Les Sherlock Holmes de l’archéologie

Dans les polars, les détectives chevronnés parviennent à lire des morceaux de papiers brûlés grâce à de savantes manipulations ; le même exploit vient d’être réalisé par une équipe de chercheurs américains et israéliens, parvenus à lire l’une des plus anciennes copies de l’Ancien Testament. Le manuscrit d’En-Gedi, vieux de quinze siècles, a été retrouvé en 1970 dans la synagogue éponyme, enroulé sur lui-même et en partie calciné ; il pouvait à peine être touché, au risque de se disperser en cendres.

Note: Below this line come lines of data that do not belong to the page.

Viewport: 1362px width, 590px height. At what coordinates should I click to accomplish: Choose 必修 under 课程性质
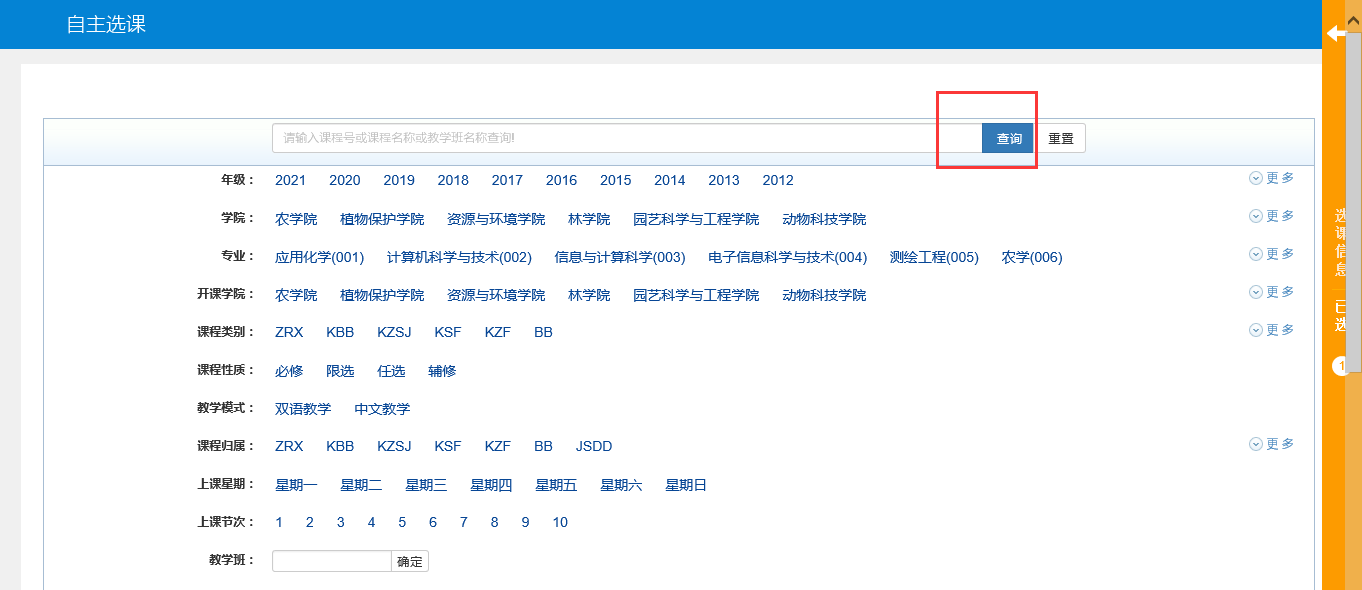289,372
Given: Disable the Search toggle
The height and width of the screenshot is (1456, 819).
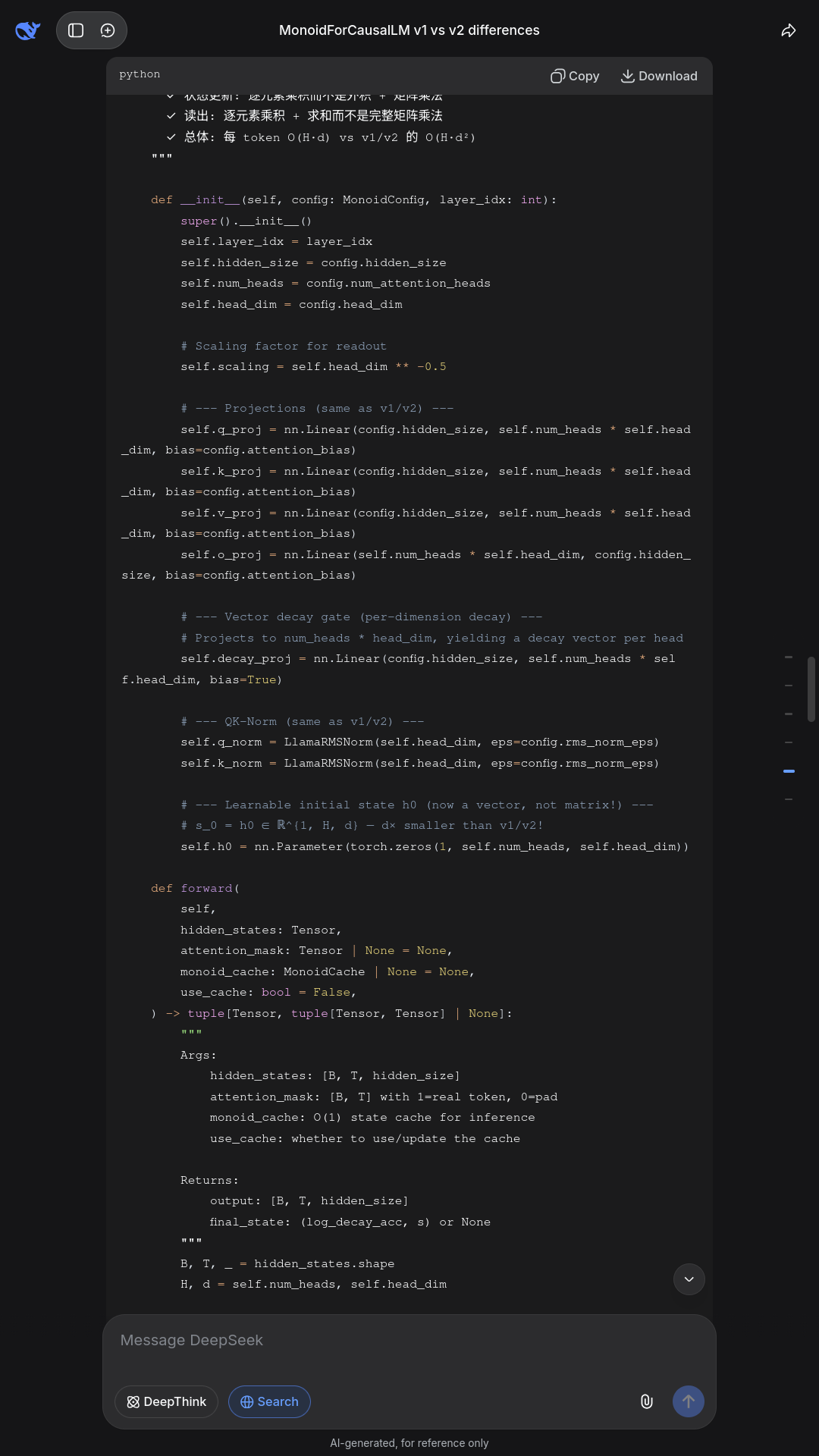Looking at the screenshot, I should coord(269,1401).
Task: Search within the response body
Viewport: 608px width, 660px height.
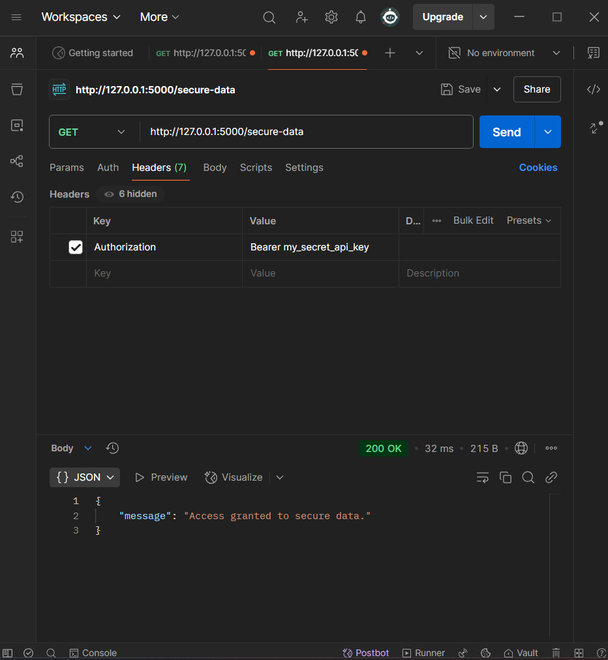Action: click(528, 478)
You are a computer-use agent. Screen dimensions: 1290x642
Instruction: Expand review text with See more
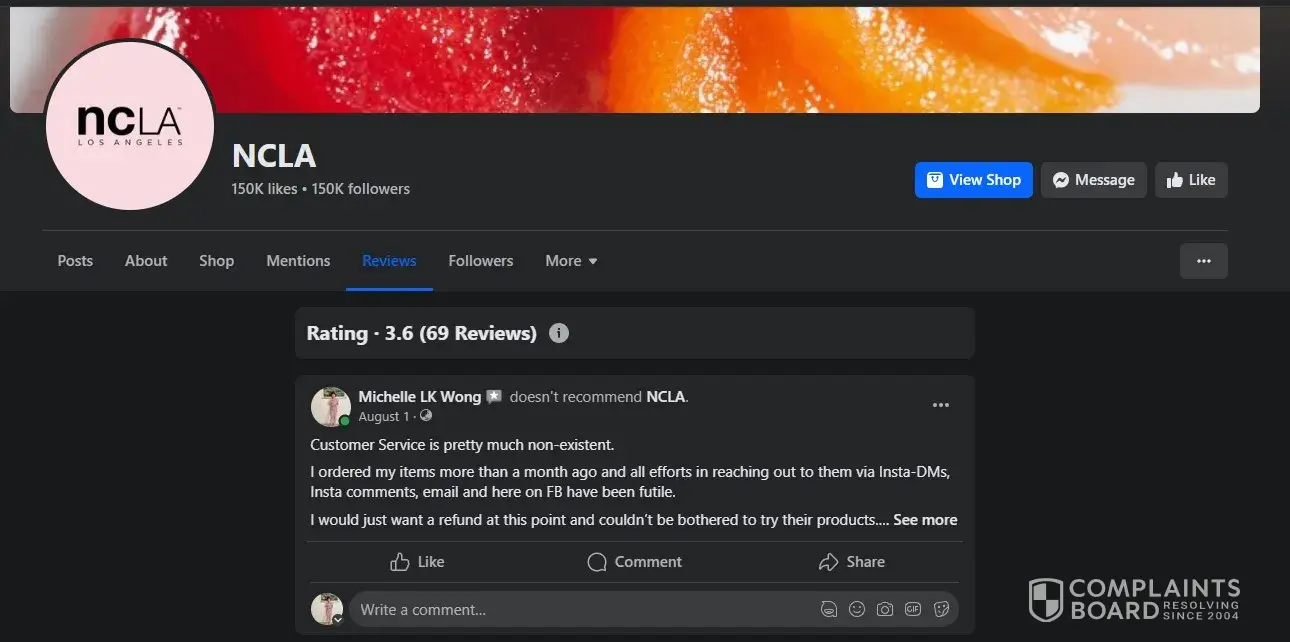pyautogui.click(x=925, y=520)
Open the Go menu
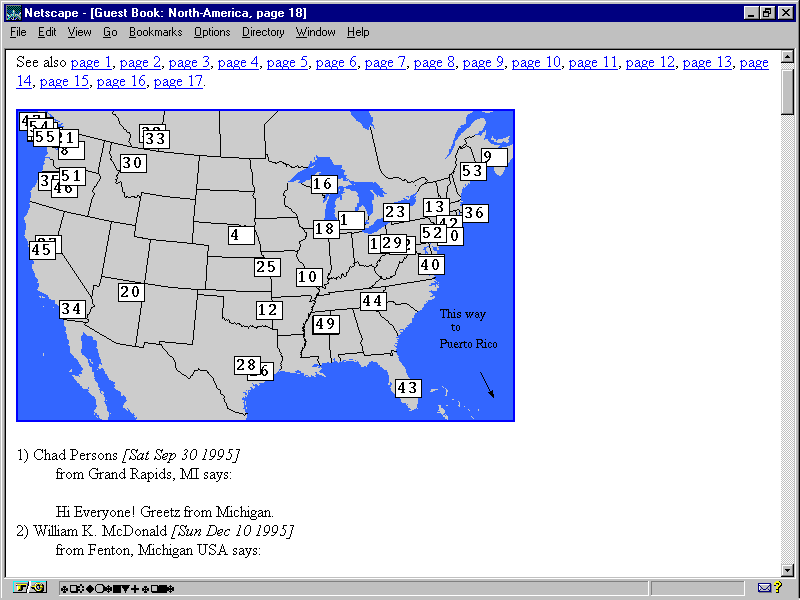Screen dimensions: 800x600 click(110, 32)
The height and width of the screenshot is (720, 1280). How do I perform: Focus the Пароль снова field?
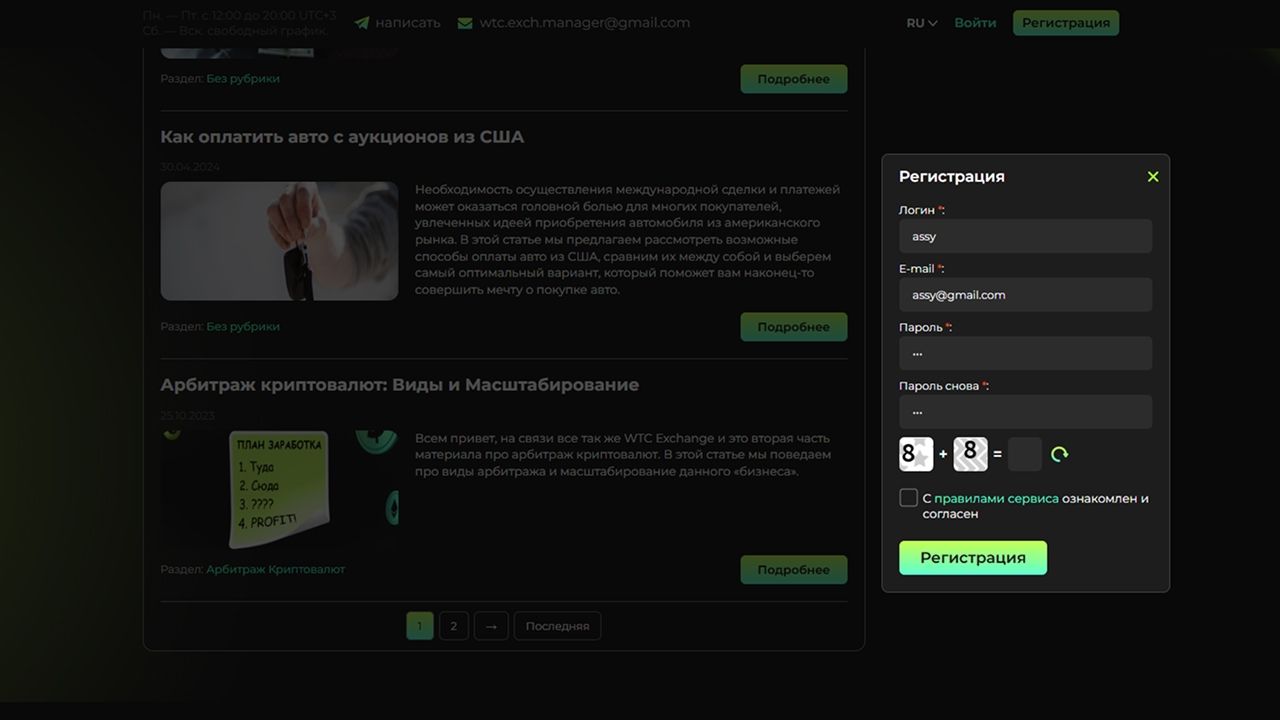[x=1025, y=412]
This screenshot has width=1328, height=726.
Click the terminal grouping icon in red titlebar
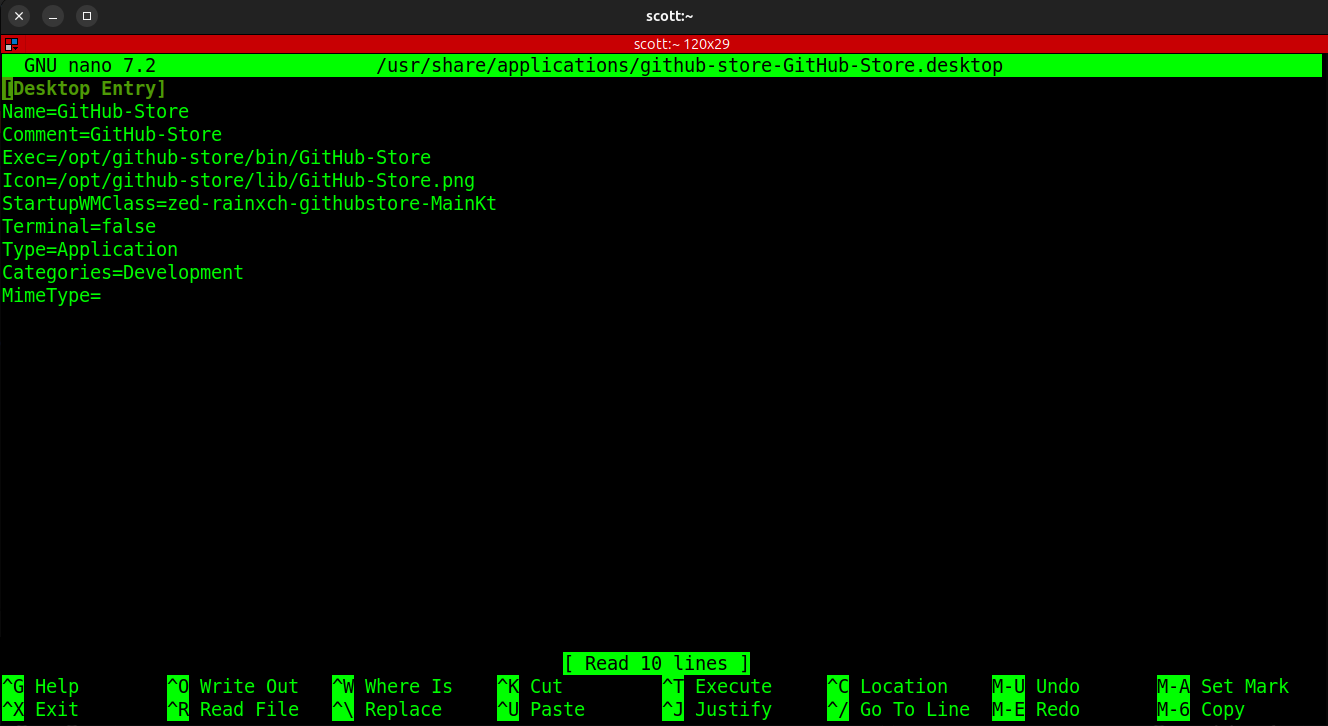coord(10,44)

Les chercheurs ont utilisé une nouvelle technique de scanner et d’imagerie 3D, permettant de repérer les traces de métal dans l’encre et de créer ainsi une copie virtuelle du texte, lisible sur n’importe quel écran ! « Ces travaux ouvrent une nouvelle fenêtre nous permettant de remonter dans le temps en lisant des documents dont on pensait qu’ils étaient perdus vu leur mauvais état de conservation », s’enthousiasment les chercheurs. La technique pourrait bientôt être déclinée en médecine et… dans le secteur des renseignements, pour aider les enquêteurs.